(Element lookup rows)

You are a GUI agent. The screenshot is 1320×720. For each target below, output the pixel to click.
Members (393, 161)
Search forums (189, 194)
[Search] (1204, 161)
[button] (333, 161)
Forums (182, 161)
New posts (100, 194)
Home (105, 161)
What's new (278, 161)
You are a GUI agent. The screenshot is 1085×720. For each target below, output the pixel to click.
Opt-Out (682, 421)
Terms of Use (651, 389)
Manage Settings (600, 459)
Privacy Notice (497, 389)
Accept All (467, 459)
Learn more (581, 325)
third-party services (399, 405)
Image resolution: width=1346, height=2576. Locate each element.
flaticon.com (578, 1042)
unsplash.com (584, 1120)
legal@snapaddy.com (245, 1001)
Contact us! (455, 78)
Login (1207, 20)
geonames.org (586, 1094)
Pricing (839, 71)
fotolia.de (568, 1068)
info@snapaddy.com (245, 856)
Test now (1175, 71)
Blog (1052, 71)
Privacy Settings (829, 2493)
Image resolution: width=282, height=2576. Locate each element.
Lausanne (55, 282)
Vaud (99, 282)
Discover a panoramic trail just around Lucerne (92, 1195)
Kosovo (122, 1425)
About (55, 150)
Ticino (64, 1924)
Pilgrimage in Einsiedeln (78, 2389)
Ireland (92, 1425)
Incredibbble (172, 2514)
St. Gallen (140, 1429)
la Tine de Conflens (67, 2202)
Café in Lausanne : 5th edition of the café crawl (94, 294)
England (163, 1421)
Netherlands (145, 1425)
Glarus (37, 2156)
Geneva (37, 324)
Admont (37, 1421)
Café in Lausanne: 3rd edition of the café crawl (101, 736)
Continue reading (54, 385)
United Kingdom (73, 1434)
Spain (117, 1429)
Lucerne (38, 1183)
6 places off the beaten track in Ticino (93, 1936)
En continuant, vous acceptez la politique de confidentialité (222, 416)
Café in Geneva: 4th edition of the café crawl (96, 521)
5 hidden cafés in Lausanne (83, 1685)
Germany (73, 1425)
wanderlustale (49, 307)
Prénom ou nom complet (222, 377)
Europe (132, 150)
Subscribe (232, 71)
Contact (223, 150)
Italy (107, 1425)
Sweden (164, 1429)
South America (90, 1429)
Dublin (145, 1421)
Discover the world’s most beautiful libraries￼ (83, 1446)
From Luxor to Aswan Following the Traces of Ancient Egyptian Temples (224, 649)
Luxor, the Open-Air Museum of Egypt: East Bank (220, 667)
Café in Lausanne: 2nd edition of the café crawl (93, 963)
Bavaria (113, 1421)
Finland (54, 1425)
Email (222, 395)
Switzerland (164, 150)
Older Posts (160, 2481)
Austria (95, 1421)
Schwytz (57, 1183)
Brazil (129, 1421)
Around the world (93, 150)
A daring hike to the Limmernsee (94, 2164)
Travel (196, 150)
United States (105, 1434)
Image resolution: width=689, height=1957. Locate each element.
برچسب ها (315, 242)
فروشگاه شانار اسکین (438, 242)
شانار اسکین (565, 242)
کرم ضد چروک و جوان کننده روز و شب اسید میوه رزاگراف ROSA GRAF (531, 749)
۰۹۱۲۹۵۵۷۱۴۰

#### [GIVEN EXERCISE]
Render the part of the rows that opens with the line containing "New posts (100, 194)" and closes with the line containing "third-party services (399, 405)", both included, as a Markdown table with the columns No. and Text. Give each line its own number, and leave out any blank lines.

#### [EXPECTED ANSWER]
| No. | Text |
|---|---|
| 1 | New posts (100, 194) |
| 2 | Home (105, 161) |
| 3 | What's new (278, 161) |
| 4 | You are a GUI agent. The screenshot is 1085×720. For each target below, output the pixel to click. |
| 5 | Opt-Out (682, 421) |
| 6 | Terms of Use (651, 389) |
| 7 | Manage Settings (600, 459) |
| 8 | Privacy Notice (497, 389) |
| 9 | Accept All (467, 459) |
| 10 | Learn more (581, 325) |
| 11 | third-party services (399, 405) |